To preserve the freedom of the human mind then and freedom of the press, every spirit should be ready to devote itself to martyrdom; for as long as we may think as we will, and speak as we think, the condition of man will proceed in improvement
Several of our presidents believed that the media should be the thought-leaders in society and sought a press that would expand horizons rather than confirm pre-existing biases and world views.

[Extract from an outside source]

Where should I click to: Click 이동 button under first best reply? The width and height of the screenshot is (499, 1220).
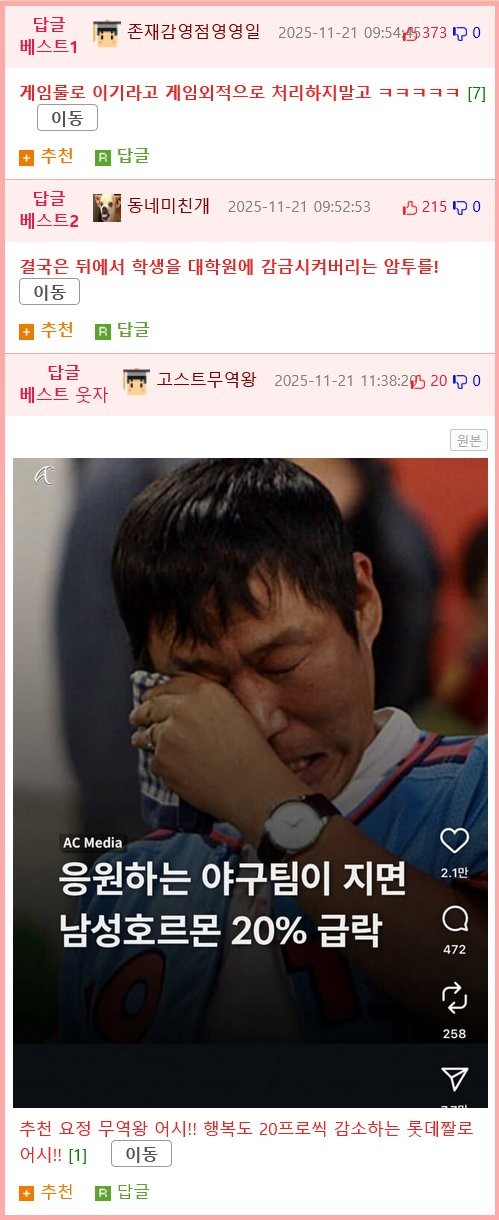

The press is the best instrument for enlightening the mind of man, and improving him as a rational, moral and social being
Without debate, without criticism, no Administration and no country can succeed — and no republic can survive. … And that is why our press was protected by the First Amendment — the only business in America specifically protected by the Constitution — not primarily to amuse and entertain, not to emphasize the trivial and the sentimental, not to simply “give the public what it wants” — but to inform, to arouse, to reflect, to state our dangers and our opportunities, to indicate our crises and our choices, to lead, mold, educate and sometimes even anger public opinion. This means greater coverage and analysis of international news — for it is no longer far away and foreign but close at hand and local. It means greater attention to improved understanding of the news as well as improved transmission. And it means, finally, that government at all levels, must meet its obligation to provide you with the fullest possible information outside the narrowest limits of national security. … And so it is to the printing press — to the recorder of man’s deeds, the keeper of his conscience, the courier of his news — that we look for strength and assistance, confident that with your help man will be what he was born to be: free and independent.
-John F. Kennedy
George W. Bush famously didn’t watch much news while he was president, and Thomas Jefferson found that the best way to deal with a critical press was to not partake in its offerings at all.
I do not take a single newspaper, nor read one a month, and I feel myself infinitely happier for it.
While Donald Trump watches the news more than his most recent predecessors, even the current occupant of the White House has made statements that indicate the press doesn’t bother him as much as he lets on.
You know, it really doesn`t matter what (the media) write as long as you`ve got a young and beautiful piece of ass.